Work instructions
Pick up the cinnamon text below after its last sentence and keep writing it.

Text extract
====================
Which spice blends include cinnamon?
It depends on the cook developing the blend, of course, but because it complements so many foods and other spices, you can find cinnamon in many spice blends, such as curry powder, garam masala, sambhar powder, and five spice powder. Baking blends like apple pie spice and pumpkin pie spice, as well as many pickling blends, seafood boil blends, tea blends (like Chai), and mulling spice blends also rely upon cinnamon.
Here's a summary of the types of cinnamon we offer:
Vietnamese (Cinnamomum loureirii)
Frontier's Vietnamese cinnamon (Cinnamomum loureirii) is harvested in the mountainous regions of North Vietnam from trees that have matured at least 20 years. Its pungent aroma and rich flavor is the result of the high oil content; we purchase cinnamon cut from the base of the tree, where the highest concentration of oil is found. Formally known as Saigon cinnamon, this special variety has rebounded in popularity in the U.S. following a long absence. Compared to Indonesian types, Vietnamese cinnamon has a distinctly sweet flavor and an exceptionally high volatile oil content. Gourmet cooks rate it as the highest quality cinnamon in the world.
Chinese (Cinnamomum aromaticum)
Chinese cinnamon posseses characteristics similar to those of Vietnamese cinnamon, but with a less intense flavor. In China, the bark is typically peeled from the trees starting at 10 years of age and continuing as long as 30 years.
Ceylon (Cinnamomum verum)
We also offer Cinnamomum verum, or "true cinnamon," from Sri Lanka. This cinnamon is native to Sri Lanka (though grown in India, the East and West Indies, and Central America). The cultivated variety grows 8 to 10 feet and resembles a shrub rather than a tree. Most of the product in the U.S. is sold in the stick form.
Korintje (Cinnamomum burmanii)
The most commonly found cinnamon in American kitchens is Indonesian cassia. It is sourced from higher elevations and is harvested a bit earlier than Chinese and Vietnamese cinnamons. Korintje translates as “thick quill” and is judged for quality based on the part of the tree that is harvested (trunk vs. branch) and on the length of the bark peeled from the tree. Our Indonesian cassia (Cinnamomum burmanii) — considered the most flavorful in the world — comes from Mt. Korintje in Sumatra, where the altitude contributes to the spice's intense, reddish-brown color and strong flavor.
Try Frontier's assortment of ground cinnamon, sticks of various lengths, chips and granules.
Chances are good that if you were asked—out of the blue—to name a spice, your response would be cinnamon. An impetus for the earliest trade route expeditions and a staple in the modern spice rack, the long-standing prominence of this earthy rich, delicious seasoning is indisputable.
Cinnamon comes from the inner bark of an evergreen in the bay laurel family (Lauraceae). As the bark is laid to dry in the sun, it curls into quills (cinnamon sticks). These quills are sorted for quality, and chips are produced by breaking up large quills with a machine. Most often, though, cinnamon is used in its ground form.
====================
Entries for locating words and elements
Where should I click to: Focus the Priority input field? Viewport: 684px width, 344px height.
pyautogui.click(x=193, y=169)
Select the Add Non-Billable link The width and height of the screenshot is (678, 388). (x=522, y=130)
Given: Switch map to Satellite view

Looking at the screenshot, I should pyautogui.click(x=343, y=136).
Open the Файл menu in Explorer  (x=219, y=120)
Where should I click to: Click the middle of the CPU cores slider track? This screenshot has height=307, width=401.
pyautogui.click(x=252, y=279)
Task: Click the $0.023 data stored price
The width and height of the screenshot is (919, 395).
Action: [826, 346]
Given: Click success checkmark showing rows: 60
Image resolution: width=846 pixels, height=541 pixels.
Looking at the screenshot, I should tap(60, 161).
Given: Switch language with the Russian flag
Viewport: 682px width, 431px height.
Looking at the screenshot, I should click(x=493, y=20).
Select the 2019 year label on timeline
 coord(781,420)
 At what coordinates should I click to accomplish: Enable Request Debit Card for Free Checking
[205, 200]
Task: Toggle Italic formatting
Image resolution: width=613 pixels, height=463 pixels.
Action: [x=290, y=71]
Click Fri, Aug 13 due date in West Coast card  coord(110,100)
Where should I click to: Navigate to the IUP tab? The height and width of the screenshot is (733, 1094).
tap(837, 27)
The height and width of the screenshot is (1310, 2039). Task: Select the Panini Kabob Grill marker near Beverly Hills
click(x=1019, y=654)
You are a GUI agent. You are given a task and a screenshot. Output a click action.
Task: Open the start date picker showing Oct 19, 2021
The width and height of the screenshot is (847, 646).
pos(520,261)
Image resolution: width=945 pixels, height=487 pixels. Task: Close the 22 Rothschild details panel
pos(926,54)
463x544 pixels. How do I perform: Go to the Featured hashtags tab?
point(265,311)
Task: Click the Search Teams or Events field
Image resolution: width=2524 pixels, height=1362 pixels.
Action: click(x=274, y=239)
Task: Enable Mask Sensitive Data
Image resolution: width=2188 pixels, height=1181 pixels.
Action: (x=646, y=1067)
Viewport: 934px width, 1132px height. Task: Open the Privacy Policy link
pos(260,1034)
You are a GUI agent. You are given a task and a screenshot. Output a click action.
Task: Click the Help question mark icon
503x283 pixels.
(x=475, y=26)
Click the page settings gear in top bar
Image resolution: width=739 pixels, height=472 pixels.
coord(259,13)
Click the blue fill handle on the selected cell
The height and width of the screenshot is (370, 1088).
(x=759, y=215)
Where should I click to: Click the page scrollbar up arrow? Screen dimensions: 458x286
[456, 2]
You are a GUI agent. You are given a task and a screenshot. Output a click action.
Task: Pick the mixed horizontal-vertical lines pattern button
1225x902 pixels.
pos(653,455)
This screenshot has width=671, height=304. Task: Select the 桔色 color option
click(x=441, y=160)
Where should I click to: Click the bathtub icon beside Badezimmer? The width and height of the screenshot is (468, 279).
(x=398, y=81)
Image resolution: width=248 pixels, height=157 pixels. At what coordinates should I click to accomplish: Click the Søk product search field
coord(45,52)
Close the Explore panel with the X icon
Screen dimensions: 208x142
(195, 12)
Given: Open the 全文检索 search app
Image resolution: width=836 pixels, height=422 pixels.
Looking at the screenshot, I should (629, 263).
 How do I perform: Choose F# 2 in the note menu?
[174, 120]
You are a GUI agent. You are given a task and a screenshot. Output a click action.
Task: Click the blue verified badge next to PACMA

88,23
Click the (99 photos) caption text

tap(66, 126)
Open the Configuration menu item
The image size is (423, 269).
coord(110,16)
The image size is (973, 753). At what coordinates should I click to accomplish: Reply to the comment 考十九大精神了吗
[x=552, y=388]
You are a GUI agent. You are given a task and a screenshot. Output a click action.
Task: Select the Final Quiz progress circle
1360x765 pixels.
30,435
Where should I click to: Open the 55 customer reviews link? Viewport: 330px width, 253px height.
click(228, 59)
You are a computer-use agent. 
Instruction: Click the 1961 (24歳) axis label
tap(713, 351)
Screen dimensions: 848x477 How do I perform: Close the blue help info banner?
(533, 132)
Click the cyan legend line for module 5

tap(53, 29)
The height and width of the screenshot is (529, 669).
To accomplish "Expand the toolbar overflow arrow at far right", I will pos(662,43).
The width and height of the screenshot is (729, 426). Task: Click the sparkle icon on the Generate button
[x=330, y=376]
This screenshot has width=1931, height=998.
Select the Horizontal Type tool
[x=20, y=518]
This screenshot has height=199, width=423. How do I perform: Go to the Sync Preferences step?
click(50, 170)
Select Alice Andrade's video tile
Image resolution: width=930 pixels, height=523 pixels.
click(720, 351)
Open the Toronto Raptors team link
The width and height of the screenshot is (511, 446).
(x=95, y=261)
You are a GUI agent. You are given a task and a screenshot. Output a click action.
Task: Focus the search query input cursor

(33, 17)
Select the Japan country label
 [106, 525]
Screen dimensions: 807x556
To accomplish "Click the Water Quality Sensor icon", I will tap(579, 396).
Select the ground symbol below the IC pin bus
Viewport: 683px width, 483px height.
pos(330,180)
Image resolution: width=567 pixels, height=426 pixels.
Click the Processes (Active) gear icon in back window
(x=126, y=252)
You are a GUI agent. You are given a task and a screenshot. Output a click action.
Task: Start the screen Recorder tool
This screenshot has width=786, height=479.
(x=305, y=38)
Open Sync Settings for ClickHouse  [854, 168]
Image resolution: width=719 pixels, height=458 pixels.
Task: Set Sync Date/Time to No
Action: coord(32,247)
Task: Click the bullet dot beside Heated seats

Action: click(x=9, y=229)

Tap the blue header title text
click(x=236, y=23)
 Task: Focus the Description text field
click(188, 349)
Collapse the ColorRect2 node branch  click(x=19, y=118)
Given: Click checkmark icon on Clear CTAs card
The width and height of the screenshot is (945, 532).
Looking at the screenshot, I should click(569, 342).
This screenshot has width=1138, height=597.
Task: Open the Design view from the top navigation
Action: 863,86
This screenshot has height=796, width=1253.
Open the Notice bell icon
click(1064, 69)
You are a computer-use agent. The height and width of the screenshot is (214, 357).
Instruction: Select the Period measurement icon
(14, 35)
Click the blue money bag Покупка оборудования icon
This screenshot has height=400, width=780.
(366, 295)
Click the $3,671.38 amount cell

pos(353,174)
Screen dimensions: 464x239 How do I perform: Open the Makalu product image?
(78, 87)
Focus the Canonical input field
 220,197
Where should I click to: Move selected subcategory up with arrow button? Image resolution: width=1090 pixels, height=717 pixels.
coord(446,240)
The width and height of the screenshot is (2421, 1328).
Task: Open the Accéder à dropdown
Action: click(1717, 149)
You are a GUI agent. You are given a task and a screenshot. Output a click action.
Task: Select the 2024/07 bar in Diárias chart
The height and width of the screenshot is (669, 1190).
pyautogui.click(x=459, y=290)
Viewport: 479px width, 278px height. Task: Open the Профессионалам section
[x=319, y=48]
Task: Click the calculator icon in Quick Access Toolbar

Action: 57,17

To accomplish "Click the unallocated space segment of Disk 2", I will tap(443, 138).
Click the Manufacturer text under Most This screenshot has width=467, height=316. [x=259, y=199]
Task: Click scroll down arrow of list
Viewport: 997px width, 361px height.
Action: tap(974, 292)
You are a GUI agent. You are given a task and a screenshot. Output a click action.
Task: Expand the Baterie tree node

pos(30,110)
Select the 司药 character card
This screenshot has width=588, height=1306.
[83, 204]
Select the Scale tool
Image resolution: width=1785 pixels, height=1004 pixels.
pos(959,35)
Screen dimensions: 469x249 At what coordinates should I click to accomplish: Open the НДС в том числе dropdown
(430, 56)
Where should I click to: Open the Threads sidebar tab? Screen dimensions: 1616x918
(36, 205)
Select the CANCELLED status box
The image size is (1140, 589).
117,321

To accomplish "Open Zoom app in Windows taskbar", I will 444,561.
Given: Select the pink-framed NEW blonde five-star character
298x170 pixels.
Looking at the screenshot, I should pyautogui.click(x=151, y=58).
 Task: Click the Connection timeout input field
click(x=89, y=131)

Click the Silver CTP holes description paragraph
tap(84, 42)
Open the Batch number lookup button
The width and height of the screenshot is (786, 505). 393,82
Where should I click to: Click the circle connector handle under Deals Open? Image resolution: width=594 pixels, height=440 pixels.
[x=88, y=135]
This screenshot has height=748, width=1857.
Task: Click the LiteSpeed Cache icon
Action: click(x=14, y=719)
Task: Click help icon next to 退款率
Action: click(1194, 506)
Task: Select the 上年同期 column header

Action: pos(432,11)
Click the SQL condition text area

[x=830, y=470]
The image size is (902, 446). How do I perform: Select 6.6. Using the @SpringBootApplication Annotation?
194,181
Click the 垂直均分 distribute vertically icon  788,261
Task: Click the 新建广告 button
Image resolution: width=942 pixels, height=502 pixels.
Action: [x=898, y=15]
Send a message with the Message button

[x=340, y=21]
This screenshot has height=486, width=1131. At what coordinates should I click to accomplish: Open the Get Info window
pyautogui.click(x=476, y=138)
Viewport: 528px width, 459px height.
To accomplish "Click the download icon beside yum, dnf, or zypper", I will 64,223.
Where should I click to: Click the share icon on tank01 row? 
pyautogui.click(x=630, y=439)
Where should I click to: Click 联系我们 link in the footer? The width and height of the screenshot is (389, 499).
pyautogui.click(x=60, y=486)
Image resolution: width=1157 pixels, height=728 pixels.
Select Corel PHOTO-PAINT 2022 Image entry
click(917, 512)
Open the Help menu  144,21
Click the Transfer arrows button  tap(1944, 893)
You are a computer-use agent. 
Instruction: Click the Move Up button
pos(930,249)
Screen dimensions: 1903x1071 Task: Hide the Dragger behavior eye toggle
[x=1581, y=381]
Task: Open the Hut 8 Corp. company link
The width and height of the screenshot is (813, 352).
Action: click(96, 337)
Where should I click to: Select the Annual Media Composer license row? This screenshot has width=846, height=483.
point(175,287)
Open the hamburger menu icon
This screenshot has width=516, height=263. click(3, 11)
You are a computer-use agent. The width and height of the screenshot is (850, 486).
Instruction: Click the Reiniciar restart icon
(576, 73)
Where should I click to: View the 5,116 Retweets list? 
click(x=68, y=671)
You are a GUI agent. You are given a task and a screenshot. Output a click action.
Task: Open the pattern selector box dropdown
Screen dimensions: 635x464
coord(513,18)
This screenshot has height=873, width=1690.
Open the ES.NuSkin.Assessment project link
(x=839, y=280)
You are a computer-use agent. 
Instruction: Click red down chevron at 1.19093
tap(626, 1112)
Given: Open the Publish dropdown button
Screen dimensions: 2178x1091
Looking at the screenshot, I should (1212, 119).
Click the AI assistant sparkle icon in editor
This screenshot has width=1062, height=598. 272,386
====================
Response to this task
Widely employed in the fragrance and cosmetic industries, you'll find cinnamon in incense, dental products, makeup and perfumes. But it's real claim to fame, of course, is in the kitchen.
Cooking with Cinnamon
The world's most popular baking spice, cinnamon's distinctive taste and aroma is enjoyed solo (think cinnamon rolls) and in combination with other warm spices like cloves, nutmeg, and allspice (in cakes, cookies and fruit crisps, breads and pies, puddings, ice cream—you name it!). It's also common in savory dishes—like soups, sauces, chutneys, curries, catsup, pickles, squash, potatoes, green beans, red beets, applesauce, vinegars, meat, fish and poultry glazes and marinades and grains. Try it in hot drinks like cider, coffee, tea, and cocoa, too.
Here are a few cinnamon-lover recipes—one sweet, one savory, and one very comforting beverage.
Cinnamon Cranberry Chutney
Create a tangy, complex sauce with this cranberry chutney recipe. Spicy-sweet cinnamon and ginger complement the tart cranberries, while fragrant cardamom accents the citrus.
2 cups fresh or frozen cranberries
1/2 cup peeled, diced apple
1/2 cup orange juice
1/3 cup pitted medjool dates (6 to 7 dates)
1/4 cup maple syrup
2 tablespoons apple cider vinegar
1/2 teaspoon Frontier Organic Cinnamon
1/2 teaspoon Frontier Organic Ginger
1/8 tablespoon Frontier Organic Cardamom
Zest from 1 lemon
1. Combine all ingredients in a pot and bring to a boil. Reduce to a simmer and cook until the dates and majority of cranberries have broken down, 15 to 20 minutes.
2. Remove from heat, let cool slightly, and serve.
Note: Cardamom is a wonderful flavor but can easily overpower a dish. Start on the low end with an 1/8 teaspoon or slightly less then taste and adjust from there.
Yields 2 cups.
Whether eaten for breakfast, as an afternoon snack or for dessert, this baked grapefruit recipe makes the perfect sweet treat. Broiling grapefruit brings out a sweet and less tart flavor that's enhanced by the cinnamon and maple syrup.
1 medium ruby red grapefruit
2 tablespoons Frontier Maple Syrup Granules
1/2 teaspoon Frontier Organic Cinnamon
1. Cut grapefruit in half and place in baking pan. Use a knife to section, including cutting all the way around the edges. Sprinkle each half with 1 tablespoon of maple granules and 1/4 teaspoon of cinnamon.
2. Broil on high for about a minute (or until top is bubbly and starting to brown) and serve.
Hot Tamale Maple Cinnamon Popcorn
Better than the corn syrup-filled candy box, this popcorn has maple-cinnamon sweetness, cayenne spiciness and is altogether addicting.
3 cups freshly popped popcorn
4 tablespoons Frontier Maple Syrup Granules
4 tablespoons butter
2 tablespoons water
2 tablespoons Frontier Organic Cane Sugar
1 teaspoon Frontier Organic Vietnamese Cinnamon
1/4 teaspoon Frontier Organic Cayenne
1/8 teaspoon Frontier Sea Salt
1. Preheat oven to 250 degrees and coat a large baking sheet with butter.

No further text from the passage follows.